# Exercise description
Copy the material verbatim from the line with "You are a computer-use agent. Screen" to the line with "point(350,382)".

________________

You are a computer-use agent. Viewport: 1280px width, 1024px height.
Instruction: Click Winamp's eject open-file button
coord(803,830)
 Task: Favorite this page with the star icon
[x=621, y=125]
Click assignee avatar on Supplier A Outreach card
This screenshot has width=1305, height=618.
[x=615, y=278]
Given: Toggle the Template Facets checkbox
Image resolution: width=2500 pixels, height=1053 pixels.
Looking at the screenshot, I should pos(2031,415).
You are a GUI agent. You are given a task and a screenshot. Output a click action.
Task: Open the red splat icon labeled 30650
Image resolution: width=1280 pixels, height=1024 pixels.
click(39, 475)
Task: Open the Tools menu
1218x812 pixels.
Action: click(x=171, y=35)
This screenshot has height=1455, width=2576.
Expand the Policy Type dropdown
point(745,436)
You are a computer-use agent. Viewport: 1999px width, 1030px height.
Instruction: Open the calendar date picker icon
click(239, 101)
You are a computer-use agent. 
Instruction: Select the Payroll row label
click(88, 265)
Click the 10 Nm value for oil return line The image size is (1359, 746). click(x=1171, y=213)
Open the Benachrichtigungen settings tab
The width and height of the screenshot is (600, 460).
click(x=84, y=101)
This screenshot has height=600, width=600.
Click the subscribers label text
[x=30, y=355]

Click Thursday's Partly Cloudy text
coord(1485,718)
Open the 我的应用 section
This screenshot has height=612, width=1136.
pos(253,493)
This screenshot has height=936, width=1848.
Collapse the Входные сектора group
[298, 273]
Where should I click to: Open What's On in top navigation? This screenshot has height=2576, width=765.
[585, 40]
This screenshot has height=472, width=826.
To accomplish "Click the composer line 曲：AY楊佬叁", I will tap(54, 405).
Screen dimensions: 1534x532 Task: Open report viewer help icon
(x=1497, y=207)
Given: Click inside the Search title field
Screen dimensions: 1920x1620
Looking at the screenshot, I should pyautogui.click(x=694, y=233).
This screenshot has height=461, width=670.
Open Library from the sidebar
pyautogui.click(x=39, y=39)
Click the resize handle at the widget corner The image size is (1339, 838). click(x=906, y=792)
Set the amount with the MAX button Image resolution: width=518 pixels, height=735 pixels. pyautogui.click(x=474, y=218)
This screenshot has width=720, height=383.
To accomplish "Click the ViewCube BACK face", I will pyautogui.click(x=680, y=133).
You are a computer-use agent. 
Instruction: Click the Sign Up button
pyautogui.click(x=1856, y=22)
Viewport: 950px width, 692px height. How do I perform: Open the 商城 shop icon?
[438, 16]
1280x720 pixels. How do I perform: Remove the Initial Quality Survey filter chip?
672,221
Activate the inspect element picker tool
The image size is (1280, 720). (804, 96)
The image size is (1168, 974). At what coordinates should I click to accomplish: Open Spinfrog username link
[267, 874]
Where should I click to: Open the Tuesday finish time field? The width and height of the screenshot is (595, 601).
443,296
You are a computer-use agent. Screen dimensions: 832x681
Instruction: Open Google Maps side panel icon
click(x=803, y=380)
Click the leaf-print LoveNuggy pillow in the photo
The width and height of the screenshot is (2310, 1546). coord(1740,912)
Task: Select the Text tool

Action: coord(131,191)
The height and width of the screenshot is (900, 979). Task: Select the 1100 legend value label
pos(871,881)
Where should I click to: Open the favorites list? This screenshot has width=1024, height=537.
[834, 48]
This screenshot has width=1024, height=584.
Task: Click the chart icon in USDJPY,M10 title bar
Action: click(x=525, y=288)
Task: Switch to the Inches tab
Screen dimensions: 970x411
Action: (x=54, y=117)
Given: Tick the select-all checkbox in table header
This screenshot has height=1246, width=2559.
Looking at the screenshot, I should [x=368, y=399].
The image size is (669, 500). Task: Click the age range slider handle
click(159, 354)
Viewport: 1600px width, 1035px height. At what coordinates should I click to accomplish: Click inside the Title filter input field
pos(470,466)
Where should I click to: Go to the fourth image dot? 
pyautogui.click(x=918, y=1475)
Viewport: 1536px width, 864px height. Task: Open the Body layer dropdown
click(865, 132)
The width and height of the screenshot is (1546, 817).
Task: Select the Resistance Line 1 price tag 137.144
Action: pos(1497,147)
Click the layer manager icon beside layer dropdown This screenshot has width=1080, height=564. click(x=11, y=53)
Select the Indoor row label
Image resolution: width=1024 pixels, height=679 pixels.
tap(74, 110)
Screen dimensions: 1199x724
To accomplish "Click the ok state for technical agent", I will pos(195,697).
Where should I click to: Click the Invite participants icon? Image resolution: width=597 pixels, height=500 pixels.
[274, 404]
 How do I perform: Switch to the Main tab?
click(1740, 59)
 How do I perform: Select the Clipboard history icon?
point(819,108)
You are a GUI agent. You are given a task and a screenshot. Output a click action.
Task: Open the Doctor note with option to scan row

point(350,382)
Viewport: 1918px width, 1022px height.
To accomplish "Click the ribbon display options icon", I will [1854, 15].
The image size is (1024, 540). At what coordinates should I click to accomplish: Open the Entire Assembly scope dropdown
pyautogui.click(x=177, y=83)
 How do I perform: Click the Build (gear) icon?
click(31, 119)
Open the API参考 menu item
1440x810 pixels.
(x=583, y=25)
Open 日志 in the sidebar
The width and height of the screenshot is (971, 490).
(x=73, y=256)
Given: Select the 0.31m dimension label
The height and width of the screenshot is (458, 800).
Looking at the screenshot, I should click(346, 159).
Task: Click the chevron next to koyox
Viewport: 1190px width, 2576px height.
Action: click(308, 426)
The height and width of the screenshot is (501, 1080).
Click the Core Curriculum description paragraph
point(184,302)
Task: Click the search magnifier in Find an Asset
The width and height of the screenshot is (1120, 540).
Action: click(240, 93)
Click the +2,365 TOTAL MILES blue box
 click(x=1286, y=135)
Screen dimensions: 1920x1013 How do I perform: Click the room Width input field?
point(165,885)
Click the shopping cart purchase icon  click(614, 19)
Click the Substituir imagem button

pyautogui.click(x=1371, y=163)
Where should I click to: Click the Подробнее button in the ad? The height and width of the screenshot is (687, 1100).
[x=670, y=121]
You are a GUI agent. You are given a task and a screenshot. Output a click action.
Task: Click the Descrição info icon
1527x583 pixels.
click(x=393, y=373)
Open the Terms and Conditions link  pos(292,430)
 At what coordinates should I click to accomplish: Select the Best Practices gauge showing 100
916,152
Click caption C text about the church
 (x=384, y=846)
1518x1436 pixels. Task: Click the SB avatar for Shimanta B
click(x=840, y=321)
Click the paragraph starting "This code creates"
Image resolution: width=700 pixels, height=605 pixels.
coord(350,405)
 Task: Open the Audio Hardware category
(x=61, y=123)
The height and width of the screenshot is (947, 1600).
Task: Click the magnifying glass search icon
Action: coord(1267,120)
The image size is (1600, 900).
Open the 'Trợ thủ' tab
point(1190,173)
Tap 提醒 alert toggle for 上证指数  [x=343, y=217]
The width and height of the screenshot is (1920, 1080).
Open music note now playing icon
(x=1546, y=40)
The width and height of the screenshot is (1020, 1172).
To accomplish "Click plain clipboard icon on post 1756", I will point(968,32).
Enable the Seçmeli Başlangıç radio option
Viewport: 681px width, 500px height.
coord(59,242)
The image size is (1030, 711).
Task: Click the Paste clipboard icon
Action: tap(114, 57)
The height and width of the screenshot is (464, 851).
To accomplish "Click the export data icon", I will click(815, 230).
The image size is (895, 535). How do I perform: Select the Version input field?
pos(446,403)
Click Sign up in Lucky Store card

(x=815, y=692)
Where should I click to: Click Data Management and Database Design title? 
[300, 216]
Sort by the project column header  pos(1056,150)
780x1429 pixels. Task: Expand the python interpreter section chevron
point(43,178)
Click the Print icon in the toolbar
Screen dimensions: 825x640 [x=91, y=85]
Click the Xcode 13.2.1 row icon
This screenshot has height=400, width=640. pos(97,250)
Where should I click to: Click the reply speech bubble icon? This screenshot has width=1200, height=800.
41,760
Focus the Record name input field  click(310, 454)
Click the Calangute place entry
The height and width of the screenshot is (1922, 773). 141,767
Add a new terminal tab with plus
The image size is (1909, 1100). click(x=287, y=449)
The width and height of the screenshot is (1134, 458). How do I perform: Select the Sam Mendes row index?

________________

# Complete response
You are a computer-use agent. Screen dimensions: 832x681
Instruction: Open Google Maps side panel icon
click(x=803, y=380)
Click the leaf-print LoveNuggy pillow in the photo
The width and height of the screenshot is (2310, 1546). coord(1740,912)
Task: Select the Text tool

Action: coord(131,191)
The height and width of the screenshot is (900, 979). Task: Select the 1100 legend value label
pos(871,881)
Where should I click to: Open the favorites list? This screenshot has width=1024, height=537.
[834, 48]
This screenshot has width=1024, height=584.
Task: Click the chart icon in USDJPY,M10 title bar
Action: click(x=525, y=288)
Task: Switch to the Inches tab
Screen dimensions: 970x411
Action: (x=54, y=117)
Given: Tick the select-all checkbox in table header
This screenshot has height=1246, width=2559.
Looking at the screenshot, I should [x=368, y=399].
The image size is (669, 500). Task: Click the age range slider handle
click(159, 354)
Viewport: 1600px width, 1035px height. At what coordinates should I click to accomplish: Click inside the Title filter input field
pos(470,466)
Where should I click to: Go to the fourth image dot? 
pyautogui.click(x=918, y=1475)
Viewport: 1536px width, 864px height. Task: Open the Body layer dropdown
click(865, 132)
The width and height of the screenshot is (1546, 817).
Task: Select the Resistance Line 1 price tag 137.144
Action: pos(1497,147)
Click the layer manager icon beside layer dropdown This screenshot has width=1080, height=564. click(x=11, y=53)
Select the Indoor row label
Image resolution: width=1024 pixels, height=679 pixels.
tap(74, 110)
Screen dimensions: 1199x724
To accomplish "Click the ok state for technical agent", I will pos(195,697).
Where should I click to: Click the Invite participants icon? Image resolution: width=597 pixels, height=500 pixels.
[274, 404]
 How do I perform: Switch to the Main tab?
click(1740, 59)
 How do I perform: Select the Clipboard history icon?
point(819,108)
You are a GUI agent. You are given a task and a screenshot. Output a click action.
Task: Open the Doctor note with option to scan row

point(350,382)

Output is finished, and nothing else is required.